I Pascali sono una grande famiglia che nei giorni di festa si ritrova a Cà dei gobbi, una casa colonica ristrutturata con gli intonaci rosa, ai confini col modenese, in un borgo che sembra un paesaggio da fiaba.

Il lettore passa dalla veranda sul retro, attraversando il salone delle feste per raggiungere la festosa tavolata coi fratelli: Donato, Lieta e Severino, con Estebana, la moglie venezuelana di Donato, il figlio Manuel, il cognato Geoffrey con la figlia BJ e nonno Adelmo. Manca solo nonna Clelia che è ricoverata in ospedale da due settimane per degli accertamenti dopo una crisi respiratoria.

Sono preoccupati per lei, ma sono anche certi di averla affidata nelle mani sicure del primario.

Il clima è cordiale e tutto sembra andare per il meglio. Dopo il ritrovo ognuno torna da dove è venuto, fino al giorno in cui Donato sveglia i fratelli con un’inspiegabile telefonata dal Sudamerica alle quattro del mattino. Farfuglia, è ubriaco, sembra che chiami solo per salutare, senza rendersi conto del fuso orario.

I familiari si infastidiscono per la mancanza di riguardo, ma presto si renderanno conto che quella era l’ultima telefonata di Donato, che da quel momento sembra svanito nel nulla.

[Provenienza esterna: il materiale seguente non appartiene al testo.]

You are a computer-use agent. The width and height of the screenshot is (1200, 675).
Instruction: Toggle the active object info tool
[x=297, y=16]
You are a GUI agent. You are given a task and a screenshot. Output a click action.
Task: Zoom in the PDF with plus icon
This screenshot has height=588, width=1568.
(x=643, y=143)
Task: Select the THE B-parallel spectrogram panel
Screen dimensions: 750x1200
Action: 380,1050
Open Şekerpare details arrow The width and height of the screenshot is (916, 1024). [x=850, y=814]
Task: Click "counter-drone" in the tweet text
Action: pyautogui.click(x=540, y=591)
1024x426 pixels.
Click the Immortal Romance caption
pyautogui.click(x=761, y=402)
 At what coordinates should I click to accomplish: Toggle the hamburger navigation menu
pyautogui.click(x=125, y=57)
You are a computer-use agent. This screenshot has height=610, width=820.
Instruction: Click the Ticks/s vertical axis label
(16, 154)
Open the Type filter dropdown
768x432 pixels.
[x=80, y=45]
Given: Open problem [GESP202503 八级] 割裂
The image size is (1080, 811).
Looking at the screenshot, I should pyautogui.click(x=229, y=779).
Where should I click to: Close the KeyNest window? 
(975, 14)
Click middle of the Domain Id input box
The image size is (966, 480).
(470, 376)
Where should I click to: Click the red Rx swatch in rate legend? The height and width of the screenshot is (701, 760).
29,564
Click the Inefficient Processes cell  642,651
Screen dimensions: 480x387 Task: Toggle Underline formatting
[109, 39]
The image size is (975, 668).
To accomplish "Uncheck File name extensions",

Non l’ha mai fatto, Donato, di stare via tanto senza dare notizie. Anzi, l’ha già fatto. Quando è andato in Sudamerica e al ritorno ha presentato ai fratelli basiti la moglie venezuelana. È un gran cialtrone. E un’altra volta è partito in Nicaragua senza dire niente a nessuno, quando è rientrato ha farfugliato qualcosa sulla gestione di un ristorante italiano e su un investimento della famiglia di Estebana e la faccenda si è chiusa lì.

È un cialtrone e un incosciente scatenato

I fratelli lo hanno sempre considerato un irresponsabile per via dei suoi investimenti azzardati all’estero, ma dal momento che non ne hanno più notizie iniziano seriamente a preoccuparsi.

Al ritrovo a Cà dei Gobbi in ottobre ancora non è tornato.

Una storia dove rurale e contemporaneo si incontrano.

Una famiglia moderna imparentata con dei gallesi riunita dal filo di una scomparsa.

Quando Estebana annuncerà la morte di Donato, per Lieta e Severino comincerà un percorso doloroso di ripensamenti e accuse reciproche che riporterà a galla malesseri a lungo sopiti.

E da quel momento niente sarà più come prima.

Nota: la copertina è stata realizzata dalla vincitrice tra i ragazzi della classe 4AGC dell’Istituto Aldini Valeriani, a seguito di concorso interno. Un bel progetto curato dal professor Gastone Cantarini, seguito anche dalla professoressa Marilù Oliva e caldeggiato dall’editore Giraldi. In calce al romanzo sono presenti anche le copertine degli altri allievi, tutte molto belle.

Che la bella scrittura di Sabina Macchiavelli sia con voi!